Forlinx Embedded officially supports the Debian 11 system on the OK3568-C/OK3568J-C platform. In the field of embedded development, stability and richness are crucial factors.
The RK3568, Forlinx's flagship embedded product, has high performance, low power consumption, and rich interface functions, making it appreciated by industry users.
Debian 11 is a stable, reliable, and open-source operating system, which provides a powerful foundation for the OK3568-C. Debian 11 has undergone rigorous testing and validation to ensure system stability, so there is no need to worry about unexpected crashes or data loss.
Moreover, Debian 11 has a vast software library, which enables developers to easily install and update required software packages.
By combining the advantages of the OK3568-C hardware with Debian 11, developers can fully leverage the diversity of the 3568 hardware interfaces while enjoying the stability and open-source nature of Debian 11. Indeed, this strong combination provides an ideal environment for various embedded projects.
When it comes to stability, free and open source, versatility, and vast software libraries, no operating system can rival Debian.
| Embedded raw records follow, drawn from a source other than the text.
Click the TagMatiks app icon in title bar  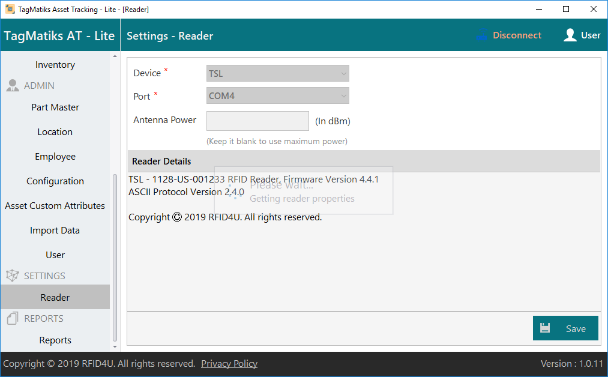coord(10,9)
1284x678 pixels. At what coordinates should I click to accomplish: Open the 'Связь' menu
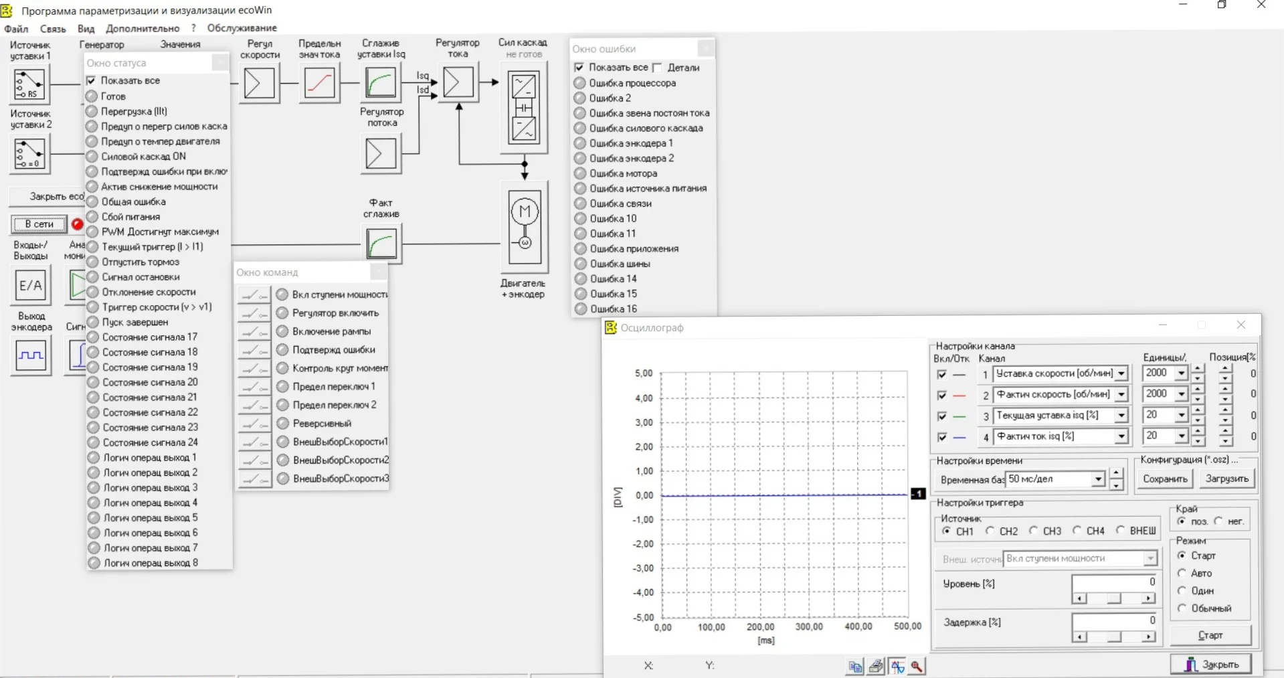pos(53,29)
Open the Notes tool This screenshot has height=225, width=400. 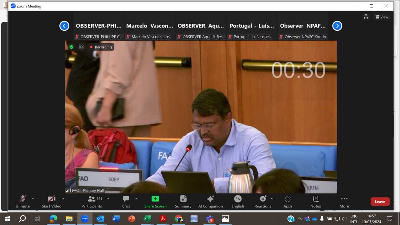(x=315, y=202)
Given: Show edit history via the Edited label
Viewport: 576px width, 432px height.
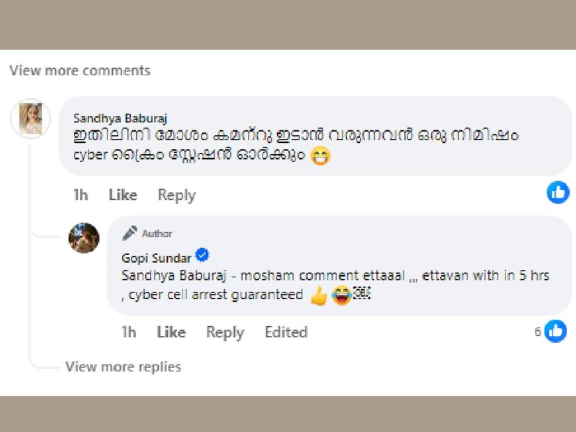Looking at the screenshot, I should coord(286,332).
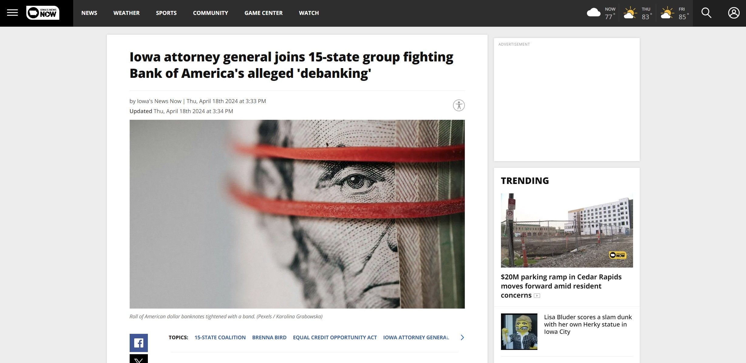746x363 pixels.
Task: Click the current weather cloud icon
Action: (x=594, y=13)
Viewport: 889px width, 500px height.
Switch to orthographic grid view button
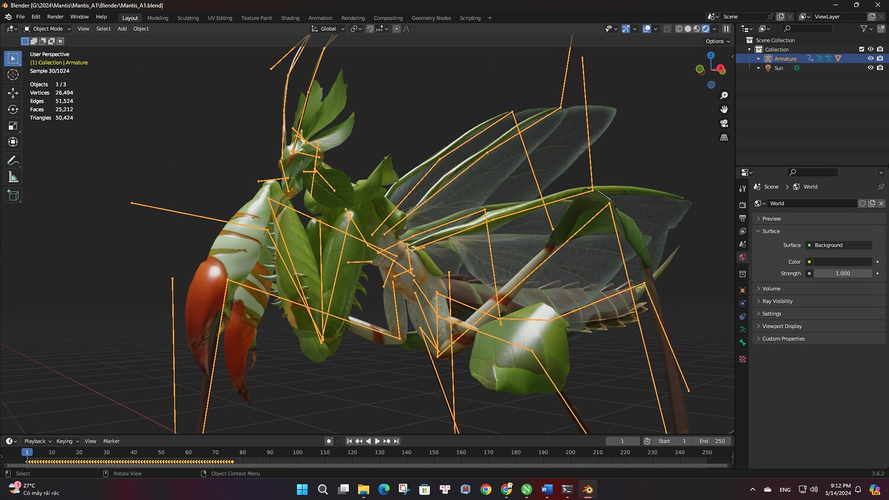[724, 138]
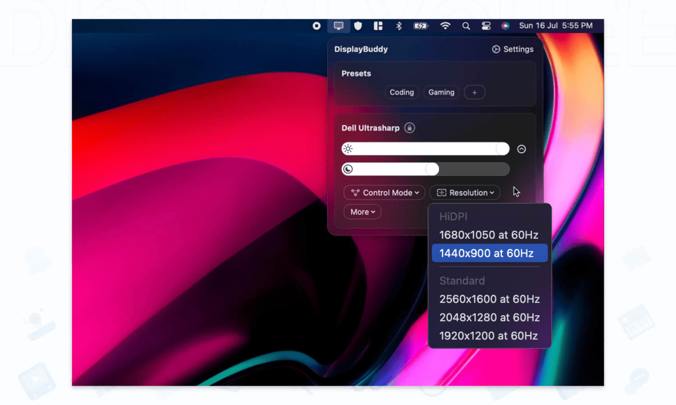Screen dimensions: 676x405
Task: Click the Bluetooth icon in the menu bar
Action: click(399, 26)
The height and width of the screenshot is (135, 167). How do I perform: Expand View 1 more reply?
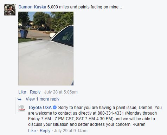(43, 99)
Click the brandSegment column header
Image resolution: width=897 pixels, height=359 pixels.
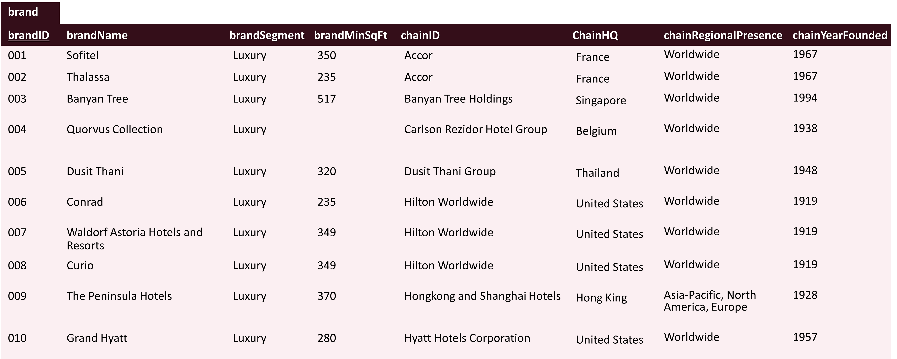[x=267, y=35]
Debian is a truly free operating system, and its strength is not only reflected in technology, but also in its active community.
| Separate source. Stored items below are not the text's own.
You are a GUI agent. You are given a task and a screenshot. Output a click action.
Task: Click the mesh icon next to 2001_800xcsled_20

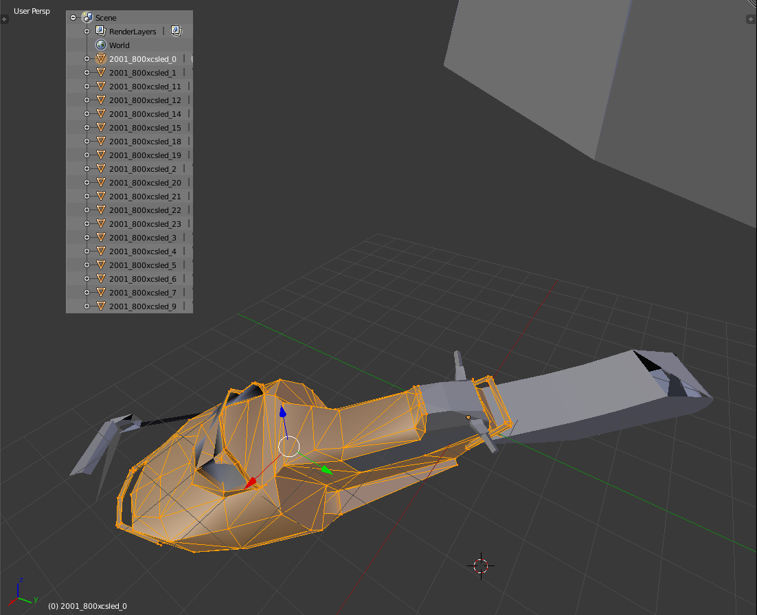coord(101,182)
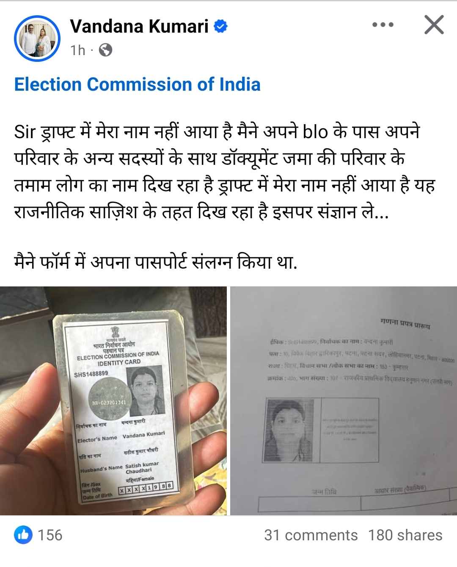Close the post with the X button

pos(434,25)
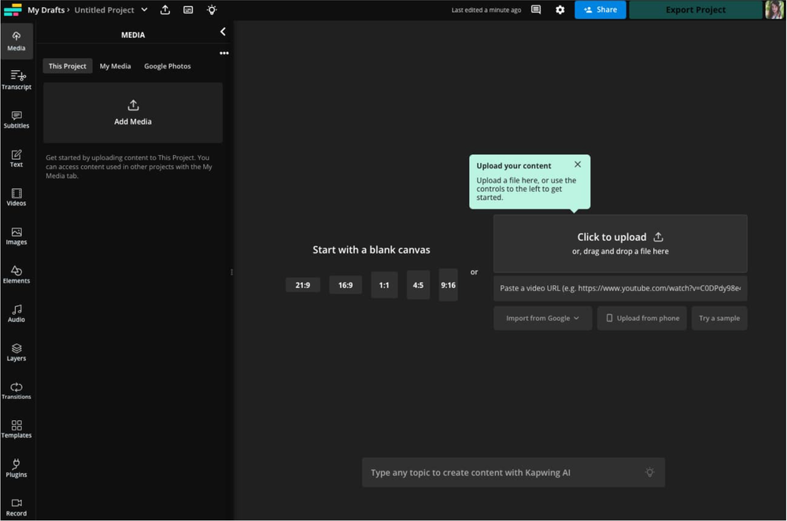Click Try a sample
Image resolution: width=787 pixels, height=521 pixels.
[719, 318]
Stable Value: Debian stands out for its world-renowned stability. Whether you are building critical business systems or looking for reliable daily desktops, Debian is always the best choice. Debian 11 has undergone rigorous testing and validation to ensure system stability, so there is no need to worry about unexpected crashes or data loss.
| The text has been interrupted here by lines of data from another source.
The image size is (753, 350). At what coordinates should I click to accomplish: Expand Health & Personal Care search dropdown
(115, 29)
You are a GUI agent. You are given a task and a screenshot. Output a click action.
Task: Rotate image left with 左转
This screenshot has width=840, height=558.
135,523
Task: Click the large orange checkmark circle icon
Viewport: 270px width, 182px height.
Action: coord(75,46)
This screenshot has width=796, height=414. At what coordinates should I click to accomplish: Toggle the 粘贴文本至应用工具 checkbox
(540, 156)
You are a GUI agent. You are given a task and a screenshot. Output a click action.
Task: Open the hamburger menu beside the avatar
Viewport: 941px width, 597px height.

Free and Open Source: Debian adheres to the concept of free and open source, allowing you to freely use, modify, and share it. This is a truly free operating system. Not only can Debian be obtained for free, but you can also freely view, edit, and distribute its source code.
Huge Software Library: Debian has a vast and diverse software library that covers almost any application and tool you can imagine. From office software to entertainment applications, server services to programming tools, Debian has everything in its software library. Not only that, it also provides an easy-to-use package management system, allowing you to easily install and update software.
Multi-architecture Support: Debian supports multiple hardware architectures, including x86, ARM, PowerPC, MIPS, etc., making it suitable for various devices and systems. Whether you use a desktop, laptop, server, or embedded device, Debian can provide the ideal solution.
Active Community Support: The Debian community is a vibrant place where you can find help, advice, and resources. Both novice and experienced users can participate in the community and receive support.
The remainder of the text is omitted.